2019 FDA budget was $5.7B. I’d guess you’d need closer to 20x to replicate the work the pharma industry is doing, just on the R&D side, let alone everything else.

> Step #1 should be to give a huge wad of money to the FDA. Say $1B/yr. Then you tell the FDA: every year, pick the 50 most promising drug candidates. Publicly fund the clinical trials, and the public will own the patent. Give some cash to the inventor and the institute to incentivize them to do this scheme and not sell to pharma.

I think the FDA is whats making drugs prohibitively expensive. First by disallowing the importation of drugs, second by putting a very conservative standard on the commercialization of drugs.

You are right about something, the policy is unappealing for either side. The right doesn't want to give more money to the FDA, and the left doesn't care about giving a gov institution pocket money, they want to outright outlaw profits as a whole.

Call yourself Elon because you are on Mars :)

The standard we have for drugs now was paid for in lives.

Elixir Sulfonamide, Profusion of Barbiturate use in the 50's, Thalidomide (which the US missed because of our more stringent rules), Phen-Fen - I can go on.

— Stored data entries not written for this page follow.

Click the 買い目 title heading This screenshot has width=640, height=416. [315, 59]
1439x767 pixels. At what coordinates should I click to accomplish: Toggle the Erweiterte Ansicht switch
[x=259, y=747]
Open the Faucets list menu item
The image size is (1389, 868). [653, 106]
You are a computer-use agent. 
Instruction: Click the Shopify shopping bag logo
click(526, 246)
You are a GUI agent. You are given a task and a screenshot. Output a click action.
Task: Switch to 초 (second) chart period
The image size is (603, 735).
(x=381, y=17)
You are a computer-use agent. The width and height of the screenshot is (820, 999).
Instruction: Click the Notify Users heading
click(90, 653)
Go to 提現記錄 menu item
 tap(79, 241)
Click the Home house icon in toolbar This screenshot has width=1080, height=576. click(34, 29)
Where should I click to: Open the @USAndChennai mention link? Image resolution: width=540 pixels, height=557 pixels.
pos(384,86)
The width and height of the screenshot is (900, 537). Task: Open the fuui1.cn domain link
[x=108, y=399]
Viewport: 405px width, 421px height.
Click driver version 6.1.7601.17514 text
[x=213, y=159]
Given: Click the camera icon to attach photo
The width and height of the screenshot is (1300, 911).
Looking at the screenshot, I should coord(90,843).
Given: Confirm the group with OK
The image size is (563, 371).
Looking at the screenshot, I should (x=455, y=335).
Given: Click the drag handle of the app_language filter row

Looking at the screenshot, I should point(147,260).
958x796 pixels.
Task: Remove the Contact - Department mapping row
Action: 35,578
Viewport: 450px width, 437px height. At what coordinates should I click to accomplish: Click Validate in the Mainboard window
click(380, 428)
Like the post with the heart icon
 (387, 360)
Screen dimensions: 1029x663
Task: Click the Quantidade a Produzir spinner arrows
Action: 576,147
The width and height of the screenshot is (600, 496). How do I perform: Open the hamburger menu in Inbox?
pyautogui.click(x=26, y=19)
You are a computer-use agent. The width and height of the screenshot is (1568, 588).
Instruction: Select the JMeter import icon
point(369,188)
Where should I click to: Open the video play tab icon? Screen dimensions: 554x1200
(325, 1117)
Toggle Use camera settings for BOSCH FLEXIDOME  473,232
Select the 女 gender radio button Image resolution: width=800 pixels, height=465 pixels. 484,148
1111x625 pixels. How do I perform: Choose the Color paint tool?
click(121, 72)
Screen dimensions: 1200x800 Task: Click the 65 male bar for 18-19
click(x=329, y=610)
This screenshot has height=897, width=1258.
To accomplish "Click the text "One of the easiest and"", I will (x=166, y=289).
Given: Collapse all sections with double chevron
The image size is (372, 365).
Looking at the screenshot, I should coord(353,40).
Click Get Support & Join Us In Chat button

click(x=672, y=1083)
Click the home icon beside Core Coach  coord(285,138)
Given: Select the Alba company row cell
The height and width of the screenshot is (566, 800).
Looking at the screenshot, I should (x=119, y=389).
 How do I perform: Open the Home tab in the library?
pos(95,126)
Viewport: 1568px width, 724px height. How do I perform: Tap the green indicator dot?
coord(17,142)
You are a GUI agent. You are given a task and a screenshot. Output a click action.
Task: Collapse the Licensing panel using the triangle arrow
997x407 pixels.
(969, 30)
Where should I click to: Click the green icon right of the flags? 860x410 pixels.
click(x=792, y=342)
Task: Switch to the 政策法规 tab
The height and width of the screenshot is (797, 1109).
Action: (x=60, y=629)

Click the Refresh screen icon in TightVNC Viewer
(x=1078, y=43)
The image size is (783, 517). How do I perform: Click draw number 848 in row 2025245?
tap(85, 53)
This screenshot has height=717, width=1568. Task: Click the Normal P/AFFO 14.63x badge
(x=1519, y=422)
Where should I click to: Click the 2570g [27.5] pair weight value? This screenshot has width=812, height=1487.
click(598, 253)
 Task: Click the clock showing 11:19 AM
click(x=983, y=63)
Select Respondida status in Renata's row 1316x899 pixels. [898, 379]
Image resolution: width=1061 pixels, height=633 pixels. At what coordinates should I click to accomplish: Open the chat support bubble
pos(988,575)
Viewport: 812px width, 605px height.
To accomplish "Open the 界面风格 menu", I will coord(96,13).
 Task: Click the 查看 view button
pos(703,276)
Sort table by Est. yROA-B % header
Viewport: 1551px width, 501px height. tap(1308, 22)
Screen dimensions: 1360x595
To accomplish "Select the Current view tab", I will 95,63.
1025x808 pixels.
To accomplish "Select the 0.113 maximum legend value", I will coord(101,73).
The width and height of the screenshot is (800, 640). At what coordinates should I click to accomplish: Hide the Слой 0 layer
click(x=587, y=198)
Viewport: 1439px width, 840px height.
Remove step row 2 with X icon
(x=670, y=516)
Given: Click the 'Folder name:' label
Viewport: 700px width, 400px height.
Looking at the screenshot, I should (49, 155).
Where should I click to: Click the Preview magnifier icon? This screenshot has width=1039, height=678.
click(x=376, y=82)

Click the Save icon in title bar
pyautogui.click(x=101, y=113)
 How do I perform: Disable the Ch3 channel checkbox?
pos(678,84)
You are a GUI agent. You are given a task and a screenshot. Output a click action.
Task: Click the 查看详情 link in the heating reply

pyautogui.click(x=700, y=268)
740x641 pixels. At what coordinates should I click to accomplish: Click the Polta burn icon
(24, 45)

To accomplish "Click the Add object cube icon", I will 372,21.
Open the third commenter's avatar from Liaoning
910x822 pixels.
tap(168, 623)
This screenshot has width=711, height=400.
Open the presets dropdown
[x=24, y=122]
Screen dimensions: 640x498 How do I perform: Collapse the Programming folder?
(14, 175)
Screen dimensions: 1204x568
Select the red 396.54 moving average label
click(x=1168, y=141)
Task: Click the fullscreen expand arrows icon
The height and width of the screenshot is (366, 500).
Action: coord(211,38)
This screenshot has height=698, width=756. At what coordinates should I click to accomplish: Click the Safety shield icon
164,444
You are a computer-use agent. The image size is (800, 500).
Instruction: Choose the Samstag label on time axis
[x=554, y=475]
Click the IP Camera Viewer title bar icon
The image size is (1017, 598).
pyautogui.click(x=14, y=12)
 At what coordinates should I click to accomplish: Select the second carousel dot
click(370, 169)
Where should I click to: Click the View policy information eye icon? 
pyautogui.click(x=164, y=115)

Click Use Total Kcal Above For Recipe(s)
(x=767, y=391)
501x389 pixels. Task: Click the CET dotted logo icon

The standard you have now is also paid with lives. It's the people that can't get a drug in time or can't pay for it thats killing people.
aren't there some diabetics that need the newer types of insulin? is it really true that all diabetics could take the generic, classical insulin without any problems, and suffer no health consequences?

I mean I doubt they pay hundreds of dollars just to sport the Mylan brand like like a Gucci purse..

To my knowledge -- keeping in mind this is not my area -- there are modest benefits for newer types of insulin. You have to dose less often. The variance in swings of blood glucose is lower -- newer types tend to be more "extended release". Some types can be inhaled instead of being injected, which is obviously preferable.

But in my understanding, in general, there are no major health risks from using plain insulin, and it is mostly about convenience. I do not know if that is true for all diabetics.

EDIT: kkreamer above says there are differences in long-term complication risks between insulin types. From my very brief literature review just now, that looks to be true. I guess I have become jaded because of the number of diabetics I have recently heard complaining that they are in danger of IMMINENT DEATH because they cannot afford their insulin. Long-term complication risks are important but it is not the same thing.

This is how pharma keeps the whole scheme going. They invent a drug that is marginally better in some way, refreshing the patent. Then, if the consumer cannot afford the product that is even 5% better, the consumer feels as if they might as well have been sent to a death panel.

This depends on what you mean by "plain insulin". If you are referring to NPH and R, there's a massive world of difference going to, say, Novolog and Lantus. If you're comparing something like Lantus versus Tresiba, sure, it's more "extended release" Or yes, Afrezza is inhalable. But when people complain about the cost of insulin, they're referring to the cost, and especially the huge cost increases, of insulins like Lantus and Novolog (that have been out for a couple decades now), not the cost of new insulins like Afrezza or Tresiba.
To clarify, the IMMINENT DEATH possibility is also true, in the case of diabetic ketoacidosis, which is caused from lack of insulin. Yes, if it came to it, you could use Walmart's NPH/R to avoid DKA, but then you put yourself at a higher risk of severe hypoglycemia (extreme low blood sugar) due to the way those insulins work, which can also result in imminent death.

My comment previously was referring to the best case, where you only lose some toes or a foot in a decade or two.

> Say $1B/yr

That's not even a lot of money, in the U.S. context.